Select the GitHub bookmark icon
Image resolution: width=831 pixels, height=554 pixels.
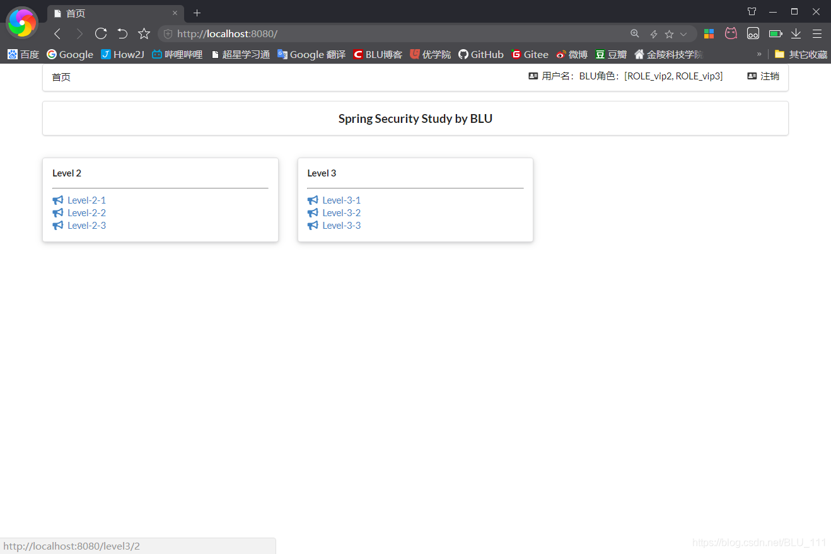463,54
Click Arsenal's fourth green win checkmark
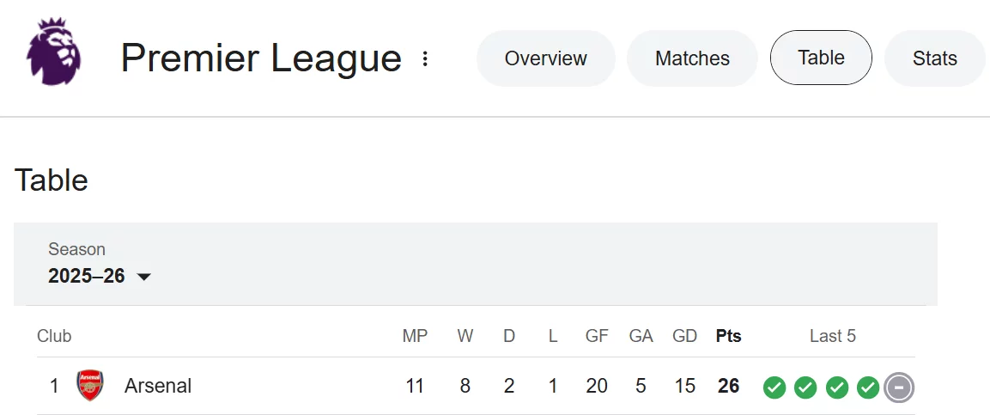Screen dimensions: 990x415 (868, 388)
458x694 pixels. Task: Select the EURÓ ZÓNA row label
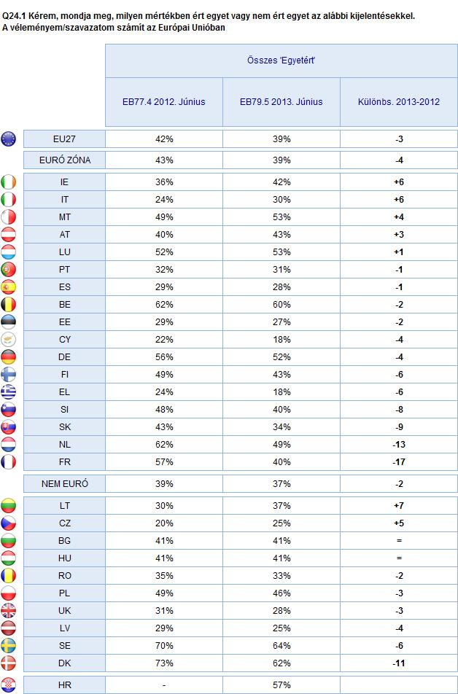pyautogui.click(x=65, y=160)
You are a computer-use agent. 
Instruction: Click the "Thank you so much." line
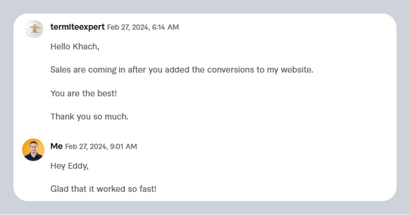[x=89, y=116]
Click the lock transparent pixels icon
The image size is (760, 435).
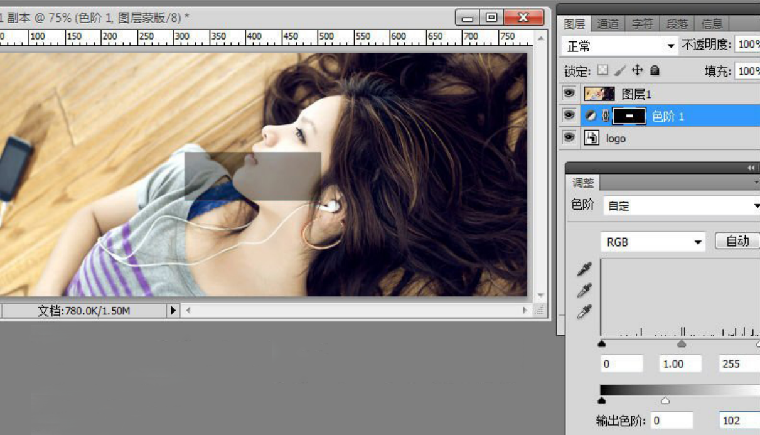click(x=603, y=70)
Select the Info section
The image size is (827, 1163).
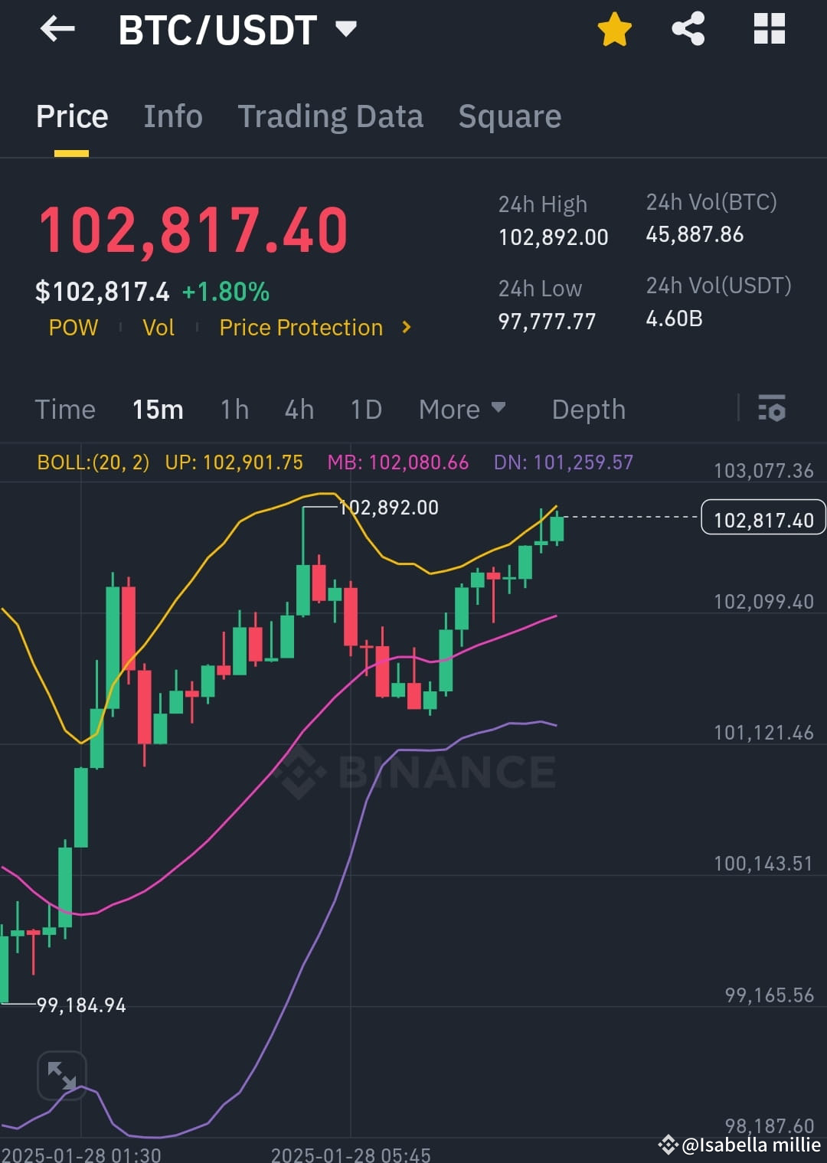[172, 116]
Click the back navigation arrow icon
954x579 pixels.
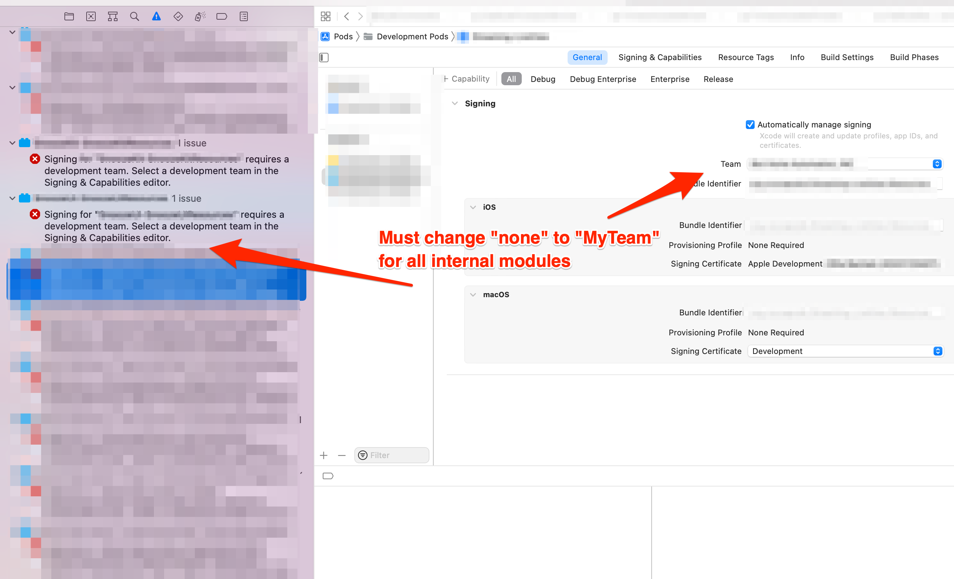346,18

------------------------------------------------------------

**WORK TASK**
From the listing, copy each line containing the word "icon".

**SOLUTION TO THE EXERCISE**
Select the GitHub bookmark icon
Click the lock transparent pixels icon
Click the back navigation arrow icon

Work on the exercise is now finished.